# WORK TO DO
Rewrite everything from the line containing "The image size" down to the end of the material, substituting "Hard" for "Easy" and keeping all else the same. Leave the pictures out.

##### RECORDS FOR THIS EXERCISE

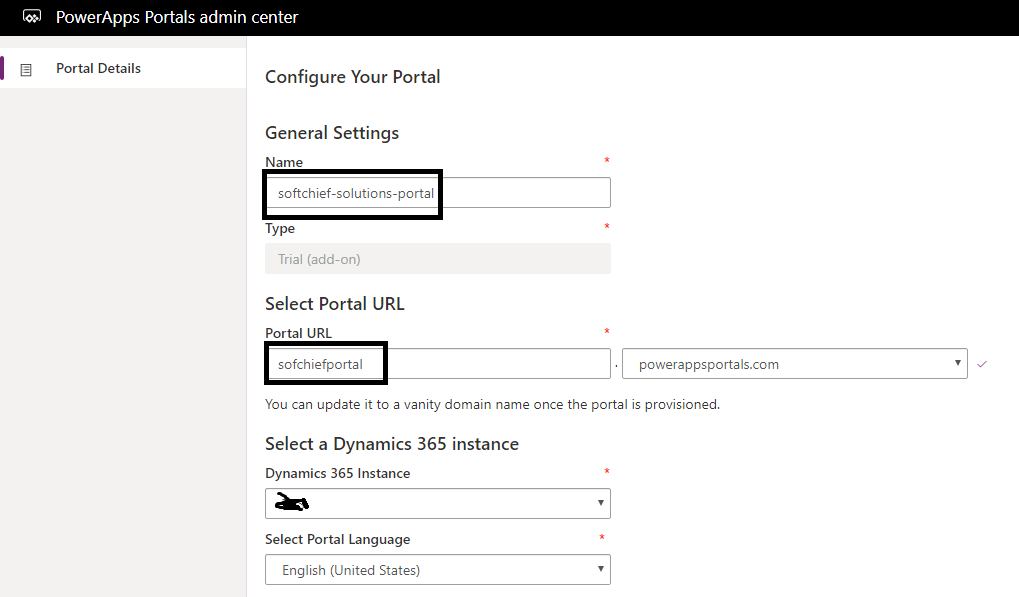This screenshot has height=597, width=1019.
Task: Open the English (United States) language dropdown
Action: (x=437, y=570)
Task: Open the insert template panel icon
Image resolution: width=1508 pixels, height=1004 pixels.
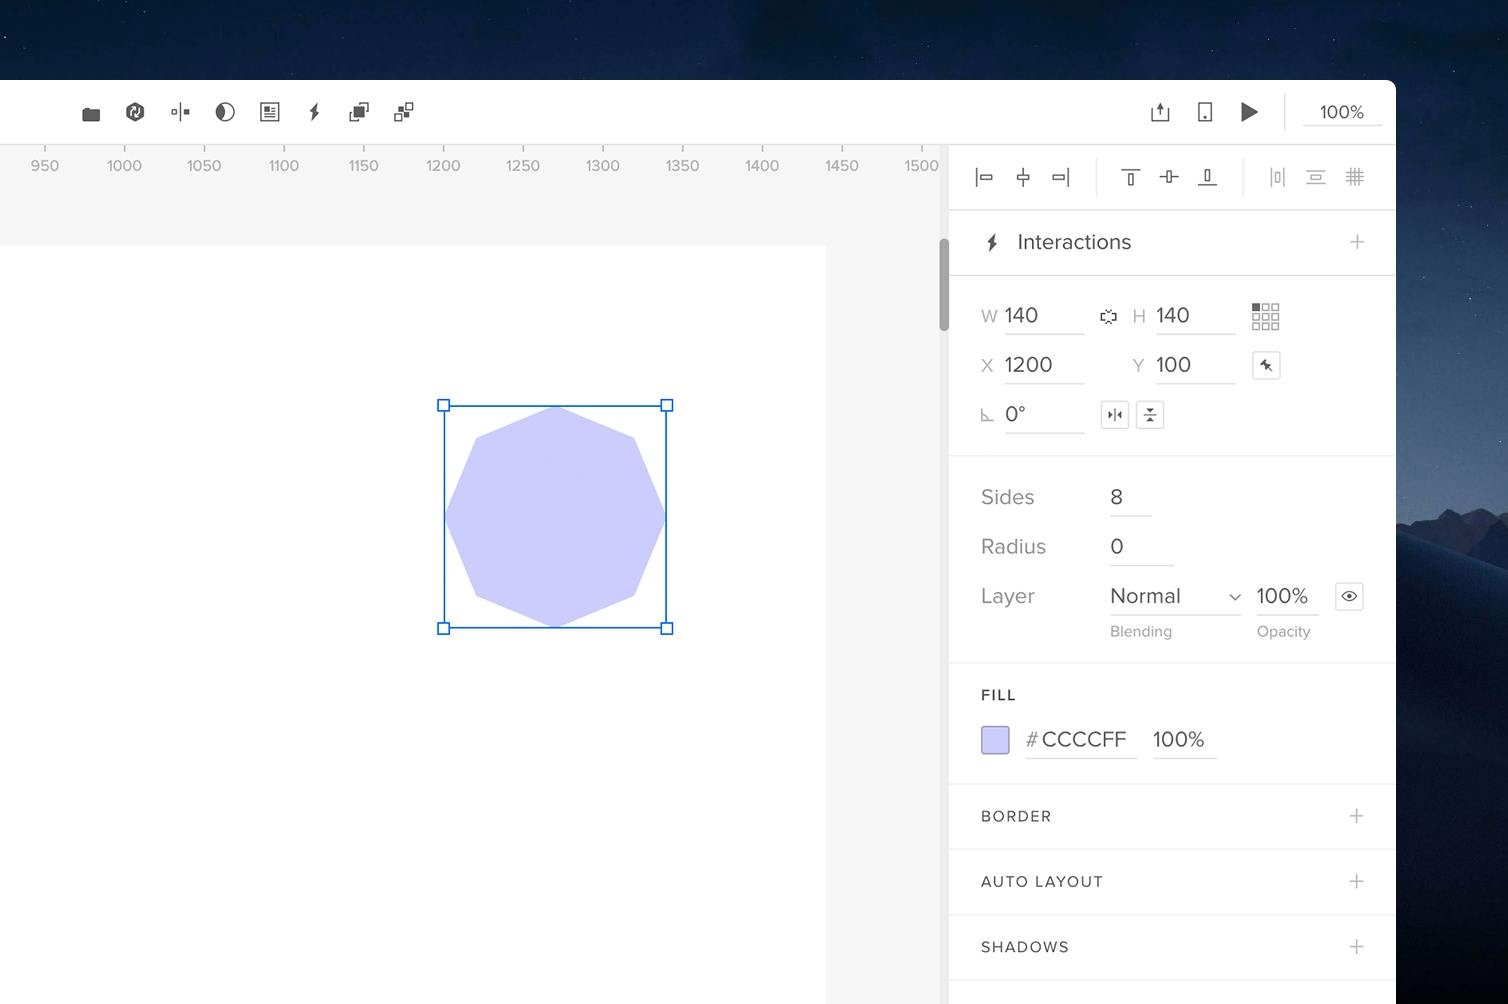Action: tap(269, 112)
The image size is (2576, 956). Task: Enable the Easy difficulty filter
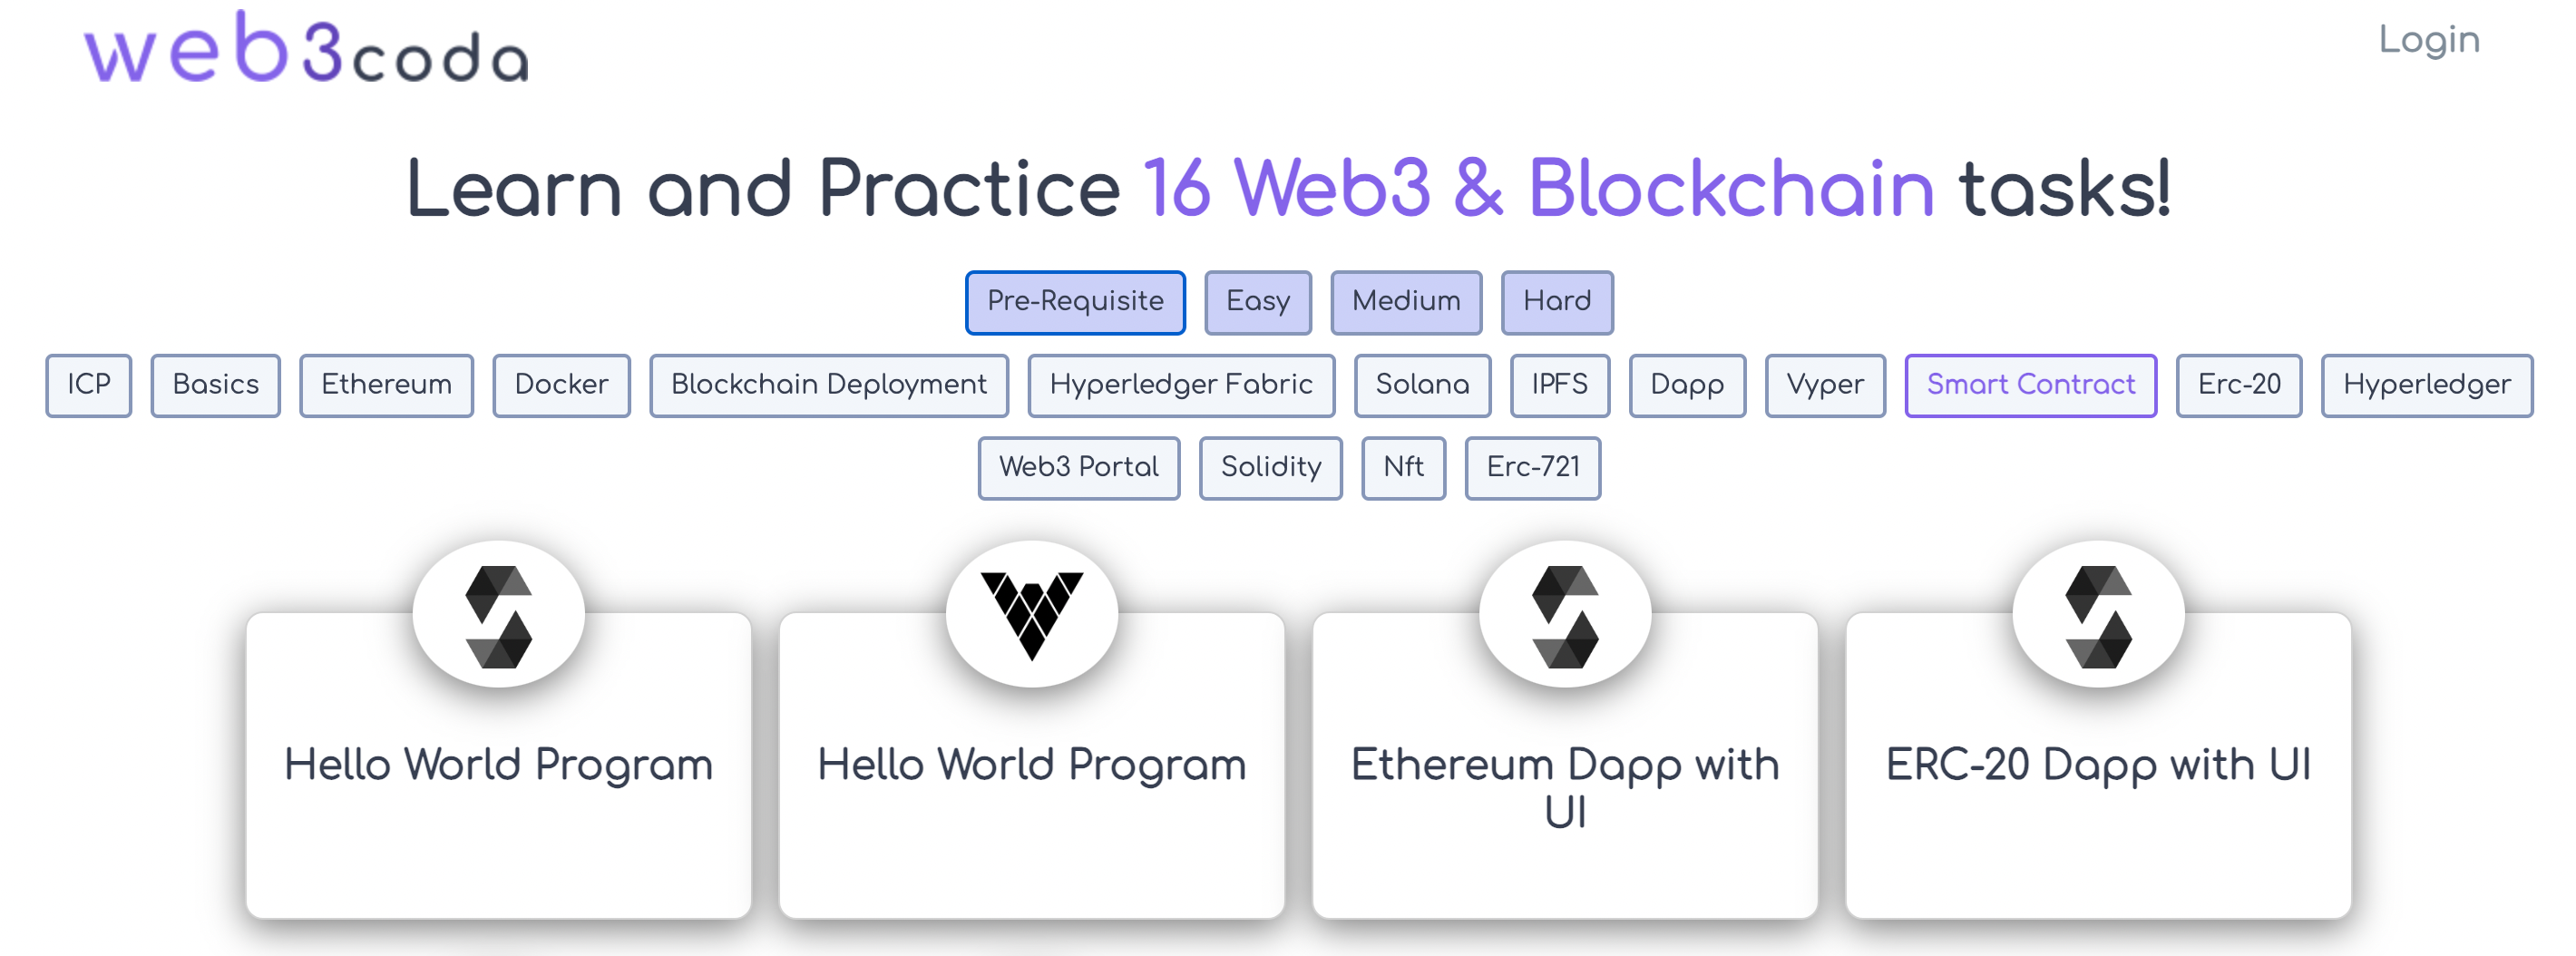(x=1257, y=302)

##########

# WRITTEN RESPONSE
The image size is (2576, 956). Task: Enable the Hard difficulty filter
(x=1257, y=302)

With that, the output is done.